(Data supplied begins)
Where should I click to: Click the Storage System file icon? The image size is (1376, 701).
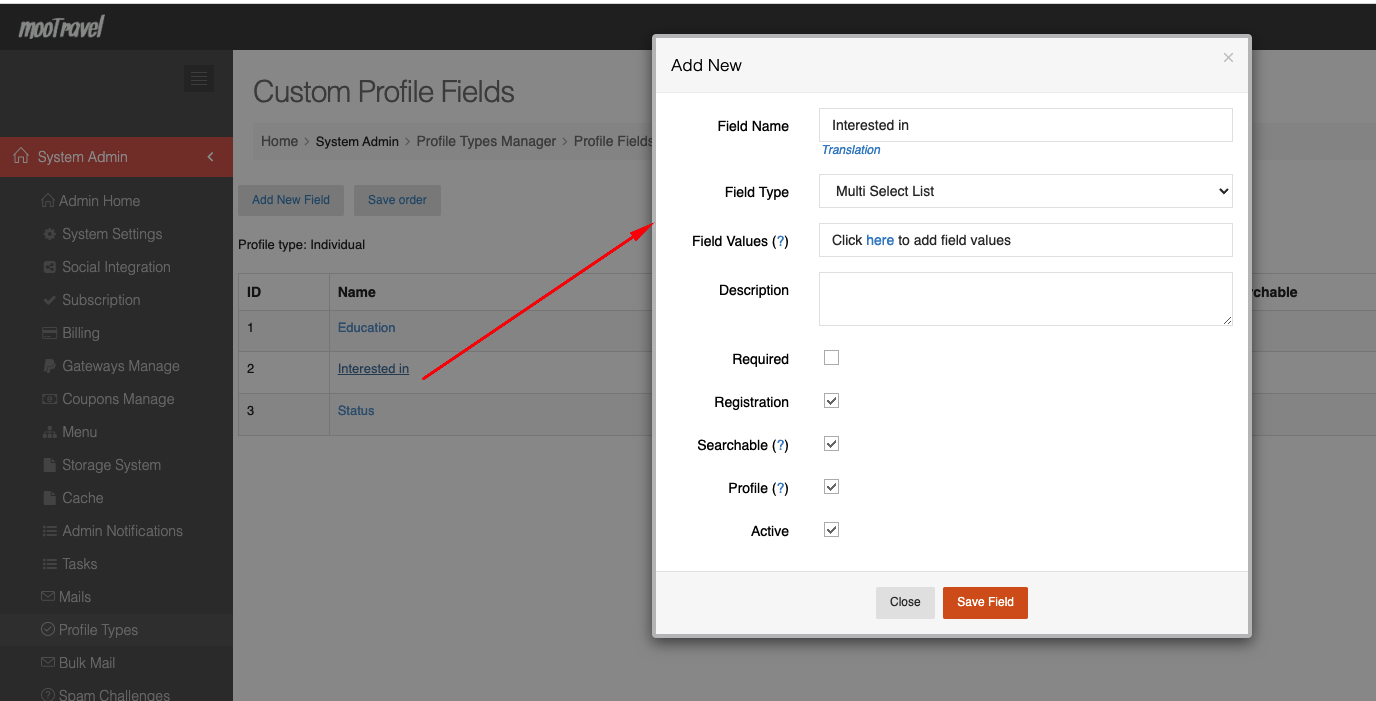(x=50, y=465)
(Data supplied ends)
(Data supplied begins)
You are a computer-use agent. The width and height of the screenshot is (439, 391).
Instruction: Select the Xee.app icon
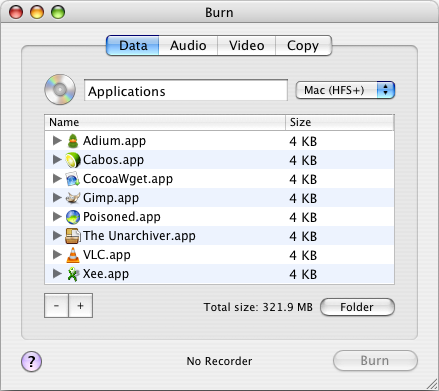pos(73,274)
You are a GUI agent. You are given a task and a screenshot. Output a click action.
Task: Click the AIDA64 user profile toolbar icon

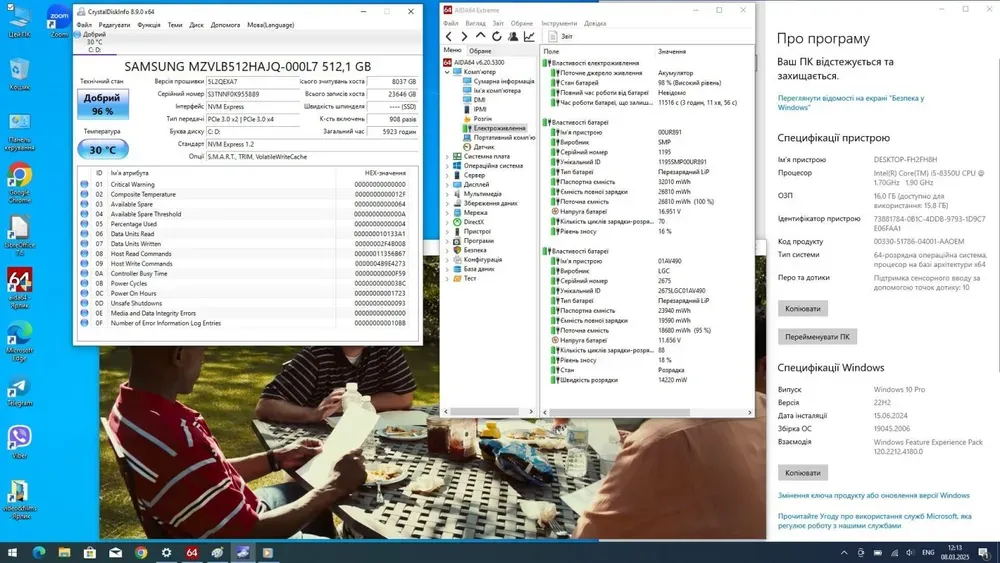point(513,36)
(Data supplied ends)
Show every line from the entries above in which "screenshot" appears.

You are a computer-use agent. The width and height of the screenshot is (439, 391).
You are a GUI agent. You are given a task and a screenshot. Output a click action.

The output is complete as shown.